EXERCISE DIRECTIONS
Reprint all entries without any alteration.
(EXERCISE INPUT Opens)
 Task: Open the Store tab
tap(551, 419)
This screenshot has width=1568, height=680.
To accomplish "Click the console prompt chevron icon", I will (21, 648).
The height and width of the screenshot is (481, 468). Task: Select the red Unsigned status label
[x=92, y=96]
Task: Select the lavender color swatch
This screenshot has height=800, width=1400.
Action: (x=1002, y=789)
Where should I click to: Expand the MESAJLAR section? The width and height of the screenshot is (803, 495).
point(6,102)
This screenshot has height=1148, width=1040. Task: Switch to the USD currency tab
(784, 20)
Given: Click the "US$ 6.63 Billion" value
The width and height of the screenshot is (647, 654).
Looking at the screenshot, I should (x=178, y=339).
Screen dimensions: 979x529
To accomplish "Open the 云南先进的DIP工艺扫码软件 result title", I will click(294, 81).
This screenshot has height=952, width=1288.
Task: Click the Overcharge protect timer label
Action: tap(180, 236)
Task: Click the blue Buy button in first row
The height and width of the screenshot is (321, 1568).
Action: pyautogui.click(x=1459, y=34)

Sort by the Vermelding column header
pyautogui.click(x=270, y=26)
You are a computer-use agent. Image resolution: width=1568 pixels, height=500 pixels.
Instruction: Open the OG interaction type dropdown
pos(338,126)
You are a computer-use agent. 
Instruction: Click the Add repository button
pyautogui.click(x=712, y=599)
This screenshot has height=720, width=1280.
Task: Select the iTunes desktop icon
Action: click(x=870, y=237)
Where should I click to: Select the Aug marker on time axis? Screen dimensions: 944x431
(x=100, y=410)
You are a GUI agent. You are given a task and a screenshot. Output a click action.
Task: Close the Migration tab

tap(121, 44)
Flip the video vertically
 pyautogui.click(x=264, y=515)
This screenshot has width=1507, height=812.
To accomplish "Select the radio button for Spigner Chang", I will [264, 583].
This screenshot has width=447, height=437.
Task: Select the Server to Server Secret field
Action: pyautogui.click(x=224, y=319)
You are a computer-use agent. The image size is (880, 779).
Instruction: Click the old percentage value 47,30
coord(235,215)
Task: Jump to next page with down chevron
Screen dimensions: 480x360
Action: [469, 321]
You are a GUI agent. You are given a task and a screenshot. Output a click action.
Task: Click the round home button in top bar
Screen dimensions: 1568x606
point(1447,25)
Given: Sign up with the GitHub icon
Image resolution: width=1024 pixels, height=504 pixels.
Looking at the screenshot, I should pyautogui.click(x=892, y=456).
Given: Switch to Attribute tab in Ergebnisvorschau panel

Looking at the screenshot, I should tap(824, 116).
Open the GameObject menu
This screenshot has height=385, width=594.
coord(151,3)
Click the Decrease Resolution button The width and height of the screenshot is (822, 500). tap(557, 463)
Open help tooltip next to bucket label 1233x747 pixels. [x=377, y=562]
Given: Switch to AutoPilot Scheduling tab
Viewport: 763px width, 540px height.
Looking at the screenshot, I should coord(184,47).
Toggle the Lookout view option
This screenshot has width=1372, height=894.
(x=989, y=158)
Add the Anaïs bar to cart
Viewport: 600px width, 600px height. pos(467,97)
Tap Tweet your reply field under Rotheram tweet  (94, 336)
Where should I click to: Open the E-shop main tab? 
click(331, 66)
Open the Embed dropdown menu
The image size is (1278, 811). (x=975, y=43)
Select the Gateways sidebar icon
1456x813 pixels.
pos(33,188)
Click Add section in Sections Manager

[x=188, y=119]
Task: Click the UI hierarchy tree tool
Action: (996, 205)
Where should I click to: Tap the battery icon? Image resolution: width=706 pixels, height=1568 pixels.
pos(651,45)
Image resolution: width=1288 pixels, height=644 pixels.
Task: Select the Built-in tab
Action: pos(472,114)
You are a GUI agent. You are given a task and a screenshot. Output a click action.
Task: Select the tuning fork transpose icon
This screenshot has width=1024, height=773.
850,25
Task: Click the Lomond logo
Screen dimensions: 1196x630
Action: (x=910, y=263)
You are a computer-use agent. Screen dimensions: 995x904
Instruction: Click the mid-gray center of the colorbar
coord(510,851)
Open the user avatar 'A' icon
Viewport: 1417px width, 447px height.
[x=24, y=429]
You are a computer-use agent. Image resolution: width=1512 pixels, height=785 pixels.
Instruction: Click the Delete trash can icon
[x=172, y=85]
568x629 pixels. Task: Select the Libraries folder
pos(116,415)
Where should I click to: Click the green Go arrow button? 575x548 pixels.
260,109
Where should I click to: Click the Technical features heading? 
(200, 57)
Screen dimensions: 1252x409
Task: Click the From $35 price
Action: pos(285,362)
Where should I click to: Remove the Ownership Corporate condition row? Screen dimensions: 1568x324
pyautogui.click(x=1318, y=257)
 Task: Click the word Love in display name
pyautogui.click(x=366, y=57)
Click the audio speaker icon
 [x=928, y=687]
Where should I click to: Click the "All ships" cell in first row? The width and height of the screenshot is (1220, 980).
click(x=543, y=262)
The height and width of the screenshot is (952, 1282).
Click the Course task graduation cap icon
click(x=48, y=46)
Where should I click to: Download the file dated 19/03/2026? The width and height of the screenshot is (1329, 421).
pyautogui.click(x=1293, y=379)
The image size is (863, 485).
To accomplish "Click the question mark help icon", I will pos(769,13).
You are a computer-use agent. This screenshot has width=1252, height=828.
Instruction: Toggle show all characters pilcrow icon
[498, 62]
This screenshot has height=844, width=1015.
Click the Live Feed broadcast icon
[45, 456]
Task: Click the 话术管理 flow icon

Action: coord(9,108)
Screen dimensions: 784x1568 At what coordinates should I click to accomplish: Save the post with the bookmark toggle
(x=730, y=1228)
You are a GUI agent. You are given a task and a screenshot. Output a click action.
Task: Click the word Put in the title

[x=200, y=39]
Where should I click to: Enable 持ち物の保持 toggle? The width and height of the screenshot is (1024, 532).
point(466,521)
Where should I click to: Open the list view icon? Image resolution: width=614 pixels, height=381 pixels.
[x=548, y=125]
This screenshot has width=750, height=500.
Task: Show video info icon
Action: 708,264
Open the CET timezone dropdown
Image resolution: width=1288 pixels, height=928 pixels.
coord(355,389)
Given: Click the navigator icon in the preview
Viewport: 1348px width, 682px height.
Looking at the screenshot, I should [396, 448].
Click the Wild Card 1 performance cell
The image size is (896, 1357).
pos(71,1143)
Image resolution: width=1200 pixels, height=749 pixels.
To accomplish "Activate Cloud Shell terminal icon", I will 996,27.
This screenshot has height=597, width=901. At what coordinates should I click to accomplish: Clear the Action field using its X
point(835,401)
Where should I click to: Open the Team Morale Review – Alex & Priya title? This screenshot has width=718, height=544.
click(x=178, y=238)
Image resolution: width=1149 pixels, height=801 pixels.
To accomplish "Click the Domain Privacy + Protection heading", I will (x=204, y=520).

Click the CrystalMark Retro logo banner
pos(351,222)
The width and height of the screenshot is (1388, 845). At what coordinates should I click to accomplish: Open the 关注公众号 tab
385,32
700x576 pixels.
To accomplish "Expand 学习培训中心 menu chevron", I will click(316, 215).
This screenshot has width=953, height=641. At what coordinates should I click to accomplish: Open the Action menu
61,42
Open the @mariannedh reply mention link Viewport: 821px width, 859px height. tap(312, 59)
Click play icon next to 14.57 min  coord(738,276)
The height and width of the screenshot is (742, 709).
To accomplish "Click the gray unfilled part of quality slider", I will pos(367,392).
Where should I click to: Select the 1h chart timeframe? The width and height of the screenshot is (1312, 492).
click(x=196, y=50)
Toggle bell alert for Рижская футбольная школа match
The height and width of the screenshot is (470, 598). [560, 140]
(EXERCISE INPUT Closes)
RESPONSE
 Task: Open the Store tab
tap(551, 419)
This screenshot has width=1568, height=680.
To accomplish "Click the console prompt chevron icon", I will (21, 648).
The height and width of the screenshot is (481, 468). Task: Select the red Unsigned status label
[x=92, y=96]
Task: Select the lavender color swatch
This screenshot has height=800, width=1400.
Action: (x=1002, y=789)
Where should I click to: Expand the MESAJLAR section? The width and height of the screenshot is (803, 495).
point(6,102)
This screenshot has height=1148, width=1040. Task: Switch to the USD currency tab
(784, 20)
Given: Click the "US$ 6.63 Billion" value
The width and height of the screenshot is (647, 654).
Looking at the screenshot, I should (x=178, y=339).
Screen dimensions: 979x529
To accomplish "Open the 云南先进的DIP工艺扫码软件 result title", I will click(294, 81).
This screenshot has height=952, width=1288.
Task: Click the Overcharge protect timer label
Action: tap(180, 236)
Task: Click the blue Buy button in first row
The height and width of the screenshot is (321, 1568).
Action: pyautogui.click(x=1459, y=34)

Sort by the Vermelding column header
pyautogui.click(x=270, y=26)
You are a computer-use agent. Image resolution: width=1568 pixels, height=500 pixels.
Instruction: Open the OG interaction type dropdown
pos(338,126)
You are a computer-use agent. 
Instruction: Click the Add repository button
pyautogui.click(x=712, y=599)
This screenshot has height=720, width=1280.
Task: Select the iTunes desktop icon
Action: click(x=870, y=237)
Where should I click to: Select the Aug marker on time axis? Screen dimensions: 944x431
(x=100, y=410)
You are a GUI agent. You are given a task and a screenshot. Output a click action.
Task: Close the Migration tab

tap(121, 44)
Flip the video vertically
 pyautogui.click(x=264, y=515)
This screenshot has width=1507, height=812.
To accomplish "Select the radio button for Spigner Chang", I will [264, 583].
This screenshot has width=447, height=437.
Task: Select the Server to Server Secret field
Action: pyautogui.click(x=224, y=319)
You are a computer-use agent. The image size is (880, 779).
Instruction: Click the old percentage value 47,30
coord(235,215)
Task: Jump to next page with down chevron
Screen dimensions: 480x360
Action: [469, 321]
You are a GUI agent. You are given a task and a screenshot. Output a click action.
Task: Click the round home button in top bar
Screen dimensions: 1568x606
point(1447,25)
Given: Sign up with the GitHub icon
Image resolution: width=1024 pixels, height=504 pixels.
Looking at the screenshot, I should pyautogui.click(x=892, y=456).
Given: Switch to Attribute tab in Ergebnisvorschau panel

Looking at the screenshot, I should tap(824, 116).
Open the GameObject menu
This screenshot has height=385, width=594.
coord(151,3)
Click the Decrease Resolution button The width and height of the screenshot is (822, 500). tap(557, 463)
Open help tooltip next to bucket label 1233x747 pixels. [x=377, y=562]
Given: Switch to AutoPilot Scheduling tab
Viewport: 763px width, 540px height.
Looking at the screenshot, I should coord(184,47).
Toggle the Lookout view option
This screenshot has width=1372, height=894.
(x=989, y=158)
Add the Anaïs bar to cart
Viewport: 600px width, 600px height. pos(467,97)
Tap Tweet your reply field under Rotheram tweet  (94, 336)
Where should I click to: Open the E-shop main tab? 
click(331, 66)
Open the Embed dropdown menu
The image size is (1278, 811). (x=975, y=43)
Select the Gateways sidebar icon
1456x813 pixels.
pos(33,188)
Click Add section in Sections Manager

[x=188, y=119]
Task: Click the UI hierarchy tree tool
Action: (996, 205)
Where should I click to: Tap the battery icon? Image resolution: width=706 pixels, height=1568 pixels.
pos(651,45)
Image resolution: width=1288 pixels, height=644 pixels.
Task: Select the Built-in tab
Action: pos(472,114)
You are a GUI agent. You are given a task and a screenshot. Output a click action.
Task: Select the tuning fork transpose icon
This screenshot has width=1024, height=773.
850,25
Task: Click the Lomond logo
Screen dimensions: 1196x630
Action: (x=910, y=263)
You are a computer-use agent. Screen dimensions: 995x904
Instruction: Click the mid-gray center of the colorbar
coord(510,851)
Open the user avatar 'A' icon
Viewport: 1417px width, 447px height.
[x=24, y=429]
You are a computer-use agent. Image resolution: width=1512 pixels, height=785 pixels.
Instruction: Click the Delete trash can icon
[x=172, y=85]
568x629 pixels. Task: Select the Libraries folder
pos(116,415)
Where should I click to: Click the green Go arrow button? 575x548 pixels.
260,109
Where should I click to: Click the Technical features heading? 
(200, 57)
Screen dimensions: 1252x409
Task: Click the From $35 price
Action: pos(285,362)
Where should I click to: Remove the Ownership Corporate condition row? Screen dimensions: 1568x324
pyautogui.click(x=1318, y=257)
 Task: Click the word Love in display name
pyautogui.click(x=366, y=57)
Click the audio speaker icon
 [x=928, y=687]
Where should I click to: Click the "All ships" cell in first row? The width and height of the screenshot is (1220, 980).
click(x=543, y=262)
The height and width of the screenshot is (952, 1282).
Click the Course task graduation cap icon
click(x=48, y=46)
Where should I click to: Download the file dated 19/03/2026? The width and height of the screenshot is (1329, 421).
pyautogui.click(x=1293, y=379)
The image size is (863, 485).
To accomplish "Click the question mark help icon", I will pos(769,13).
You are a computer-use agent. This screenshot has width=1252, height=828.
Instruction: Toggle show all characters pilcrow icon
[498, 62]
This screenshot has height=844, width=1015.
Click the Live Feed broadcast icon
[45, 456]
Task: Click the 话术管理 flow icon

Action: coord(9,108)
Screen dimensions: 784x1568 At what coordinates should I click to accomplish: Save the post with the bookmark toggle
(x=730, y=1228)
You are a GUI agent. You are given a task and a screenshot. Output a click action.
Task: Click the word Put in the title

[x=200, y=39]
Where should I click to: Enable 持ち物の保持 toggle? The width and height of the screenshot is (1024, 532).
point(466,521)
Where should I click to: Open the list view icon? Image resolution: width=614 pixels, height=381 pixels.
[x=548, y=125]
This screenshot has width=750, height=500.
Task: Show video info icon
Action: 708,264
Open the CET timezone dropdown
Image resolution: width=1288 pixels, height=928 pixels.
coord(355,389)
Given: Click the navigator icon in the preview
Viewport: 1348px width, 682px height.
Looking at the screenshot, I should [396, 448].
Click the Wild Card 1 performance cell
The image size is (896, 1357).
pos(71,1143)
Image resolution: width=1200 pixels, height=749 pixels.
To accomplish "Activate Cloud Shell terminal icon", I will 996,27.
This screenshot has height=597, width=901. At what coordinates should I click to accomplish: Clear the Action field using its X
point(835,401)
Where should I click to: Open the Team Morale Review – Alex & Priya title? This screenshot has width=718, height=544.
click(x=178, y=238)
Image resolution: width=1149 pixels, height=801 pixels.
To accomplish "Click the Domain Privacy + Protection heading", I will (x=204, y=520).

Click the CrystalMark Retro logo banner
pos(351,222)
The width and height of the screenshot is (1388, 845). At what coordinates should I click to accomplish: Open the 关注公众号 tab
385,32
700x576 pixels.
To accomplish "Expand 学习培训中心 menu chevron", I will click(316, 215).
This screenshot has width=953, height=641. At what coordinates should I click to accomplish: Open the Action menu
61,42
Open the @mariannedh reply mention link Viewport: 821px width, 859px height. tap(312, 59)
Click play icon next to 14.57 min  coord(738,276)
The height and width of the screenshot is (742, 709).
To accomplish "Click the gray unfilled part of quality slider", I will pos(367,392).
Where should I click to: Select the 1h chart timeframe? The width and height of the screenshot is (1312, 492).
click(x=196, y=50)
Toggle bell alert for Рижская футбольная школа match
The height and width of the screenshot is (470, 598). [560, 140]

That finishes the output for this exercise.